The input: Begin
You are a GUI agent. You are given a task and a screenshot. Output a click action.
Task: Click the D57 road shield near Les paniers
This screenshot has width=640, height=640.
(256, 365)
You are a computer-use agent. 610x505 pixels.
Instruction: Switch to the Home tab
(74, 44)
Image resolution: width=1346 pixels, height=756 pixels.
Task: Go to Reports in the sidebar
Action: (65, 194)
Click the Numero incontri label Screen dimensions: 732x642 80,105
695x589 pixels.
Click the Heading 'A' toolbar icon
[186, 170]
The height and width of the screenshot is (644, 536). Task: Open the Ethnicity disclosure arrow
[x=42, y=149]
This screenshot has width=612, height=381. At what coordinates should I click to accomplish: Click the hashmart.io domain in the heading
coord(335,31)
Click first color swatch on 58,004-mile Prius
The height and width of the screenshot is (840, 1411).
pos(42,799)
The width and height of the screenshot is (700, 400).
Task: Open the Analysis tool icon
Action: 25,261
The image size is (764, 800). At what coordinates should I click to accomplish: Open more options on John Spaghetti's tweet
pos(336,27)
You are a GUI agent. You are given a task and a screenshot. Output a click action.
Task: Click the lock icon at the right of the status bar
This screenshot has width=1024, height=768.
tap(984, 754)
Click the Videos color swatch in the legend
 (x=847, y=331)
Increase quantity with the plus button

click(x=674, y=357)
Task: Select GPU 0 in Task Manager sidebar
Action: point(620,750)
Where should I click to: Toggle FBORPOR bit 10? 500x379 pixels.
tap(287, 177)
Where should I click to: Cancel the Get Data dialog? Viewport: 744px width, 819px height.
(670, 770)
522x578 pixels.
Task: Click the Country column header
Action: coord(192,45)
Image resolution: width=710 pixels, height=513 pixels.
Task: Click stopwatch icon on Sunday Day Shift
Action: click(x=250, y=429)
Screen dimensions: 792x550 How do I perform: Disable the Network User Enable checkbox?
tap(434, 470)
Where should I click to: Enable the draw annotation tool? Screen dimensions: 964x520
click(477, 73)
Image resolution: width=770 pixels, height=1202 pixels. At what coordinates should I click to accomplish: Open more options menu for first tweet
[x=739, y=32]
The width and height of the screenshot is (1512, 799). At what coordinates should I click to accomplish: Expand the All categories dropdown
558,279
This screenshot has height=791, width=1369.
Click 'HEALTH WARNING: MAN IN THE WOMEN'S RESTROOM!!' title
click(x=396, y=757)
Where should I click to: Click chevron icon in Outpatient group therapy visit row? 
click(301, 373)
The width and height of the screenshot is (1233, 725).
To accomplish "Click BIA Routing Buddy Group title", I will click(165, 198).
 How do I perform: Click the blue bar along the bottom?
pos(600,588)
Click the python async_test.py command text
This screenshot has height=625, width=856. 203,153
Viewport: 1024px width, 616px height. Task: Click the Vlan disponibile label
The input: End
■ Problem requirements ■
Your response should consist of the full listing, exactly as written.

■ Completed task ■
You are a GUI agent. You are given a task and a screenshot. Output a click action.
Task: Click the D57 road shield near Les paniers
This screenshot has width=640, height=640.
(256, 365)
You are a computer-use agent. 610x505 pixels.
Instruction: Switch to the Home tab
(74, 44)
Image resolution: width=1346 pixels, height=756 pixels.
Task: Go to Reports in the sidebar
Action: (65, 194)
Click the Numero incontri label Screen dimensions: 732x642 80,105
695x589 pixels.
Click the Heading 'A' toolbar icon
[186, 170]
The height and width of the screenshot is (644, 536). Task: Open the Ethnicity disclosure arrow
[x=42, y=149]
This screenshot has width=612, height=381. At what coordinates should I click to accomplish: Click the hashmart.io domain in the heading
coord(335,31)
Click first color swatch on 58,004-mile Prius
The height and width of the screenshot is (840, 1411).
pos(42,799)
The width and height of the screenshot is (700, 400).
Task: Open the Analysis tool icon
Action: 25,261
The image size is (764, 800). At what coordinates should I click to accomplish: Open more options on John Spaghetti's tweet
pos(336,27)
You are a GUI agent. You are given a task and a screenshot. Output a click action.
Task: Click the lock icon at the right of the status bar
This screenshot has width=1024, height=768.
tap(984, 754)
Click the Videos color swatch in the legend
 (x=847, y=331)
Increase quantity with the plus button

click(x=674, y=357)
Task: Select GPU 0 in Task Manager sidebar
Action: point(620,750)
Where should I click to: Toggle FBORPOR bit 10? 500x379 pixels.
tap(287, 177)
Where should I click to: Cancel the Get Data dialog? Viewport: 744px width, 819px height.
(670, 770)
522x578 pixels.
Task: Click the Country column header
Action: coord(192,45)
Image resolution: width=710 pixels, height=513 pixels.
Task: Click stopwatch icon on Sunday Day Shift
Action: click(x=250, y=429)
Screen dimensions: 792x550 How do I perform: Disable the Network User Enable checkbox?
tap(434, 470)
Where should I click to: Enable the draw annotation tool? Screen dimensions: 964x520
click(477, 73)
Image resolution: width=770 pixels, height=1202 pixels. At what coordinates should I click to accomplish: Open more options menu for first tweet
[x=739, y=32]
The width and height of the screenshot is (1512, 799). At what coordinates should I click to accomplish: Expand the All categories dropdown
558,279
This screenshot has height=791, width=1369.
Click 'HEALTH WARNING: MAN IN THE WOMEN'S RESTROOM!!' title
click(x=396, y=757)
Where should I click to: Click chevron icon in Outpatient group therapy visit row? 
click(301, 373)
The width and height of the screenshot is (1233, 725).
To accomplish "Click BIA Routing Buddy Group title", I will click(165, 198).
 How do I perform: Click the blue bar along the bottom?
pos(600,588)
Click the python async_test.py command text
This screenshot has height=625, width=856. 203,153
Viewport: 1024px width, 616px height. Task: Click the Vlan disponibile label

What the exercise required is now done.